TURBULENT TRANSPORT FROM AN ARCTIC LEAD - A LARGE-EDDY SIMULATION

The upward transfer of heat from ocean to atmosphere is examined for an Arctic "lead". a break in the Arctic ice which allows contact between the cold atmosphere and the relatively warm ocean. We employ a large-eddy model to compute explicitly the three-dimensional turbulent response of the atmosphere to a lead of 200 m width. The surface heat flux creates a turbulent "plume" of individual quasi-random eddies, not a continuous updraft. which penetrate into the stable atmosphere and transport heat upward. Maximum updraft velocities and turbulence occur downwind of the lead rather than over the lead itself, because the development time of an individual thermal eddy is longer than its transit time across the lead. The affected vertical region. while shallow over the lead itself, grows to a height of 65 m at 600 m downwind of the lead; beyond that. the depth of the turbulent region decreases as the eddies weaken. The maximum vertical turbulent heat flux occurs at the downwind edge of the lead. beyond which a relative maximum extends upward into the plume.

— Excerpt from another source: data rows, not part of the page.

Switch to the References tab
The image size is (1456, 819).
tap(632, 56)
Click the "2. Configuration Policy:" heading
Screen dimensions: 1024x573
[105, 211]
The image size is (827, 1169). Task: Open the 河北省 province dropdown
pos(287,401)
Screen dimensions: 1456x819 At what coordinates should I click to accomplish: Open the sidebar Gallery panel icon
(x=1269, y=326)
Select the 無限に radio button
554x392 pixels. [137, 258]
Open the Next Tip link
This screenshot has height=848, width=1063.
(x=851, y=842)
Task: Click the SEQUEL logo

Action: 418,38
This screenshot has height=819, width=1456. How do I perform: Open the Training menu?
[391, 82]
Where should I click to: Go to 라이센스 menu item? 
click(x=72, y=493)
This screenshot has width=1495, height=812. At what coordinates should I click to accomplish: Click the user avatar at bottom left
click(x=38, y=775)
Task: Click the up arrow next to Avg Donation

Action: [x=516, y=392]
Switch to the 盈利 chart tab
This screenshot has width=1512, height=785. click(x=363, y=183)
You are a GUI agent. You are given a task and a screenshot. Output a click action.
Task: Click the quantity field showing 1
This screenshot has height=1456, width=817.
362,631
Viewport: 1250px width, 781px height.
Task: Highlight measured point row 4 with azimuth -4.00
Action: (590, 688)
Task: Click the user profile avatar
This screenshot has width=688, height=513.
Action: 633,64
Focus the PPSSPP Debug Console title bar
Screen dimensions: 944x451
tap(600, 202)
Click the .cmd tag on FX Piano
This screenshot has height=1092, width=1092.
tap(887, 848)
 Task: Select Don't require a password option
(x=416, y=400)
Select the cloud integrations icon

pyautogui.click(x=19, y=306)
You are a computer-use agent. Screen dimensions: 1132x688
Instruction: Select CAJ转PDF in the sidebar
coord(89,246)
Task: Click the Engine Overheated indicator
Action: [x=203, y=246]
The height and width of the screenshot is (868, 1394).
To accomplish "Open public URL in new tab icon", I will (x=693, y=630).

Negative surface heat flux immediately downwind of the lead creates a growing stable layer. but above that internal boundary layer the turbulent heat flux is still positive. Updraft maxima are typically 28 cm/s, but compensating downdrafts result in time-averaged vertical velocities of less than 1 cm/s in the plume. Conditional sampling separates the updraft and downdraft contributions. Formulas for the horizontal eddy development distance and for the vertical plume penetration height are presented. The relative importance of mean and turbulent transport is compared for both vertical and horizontal heat transfer: turbulence dominates the vertical heat transport whereas mean advection dominates the horizontal transport, these offsetting transports producing a quasi-stationary state.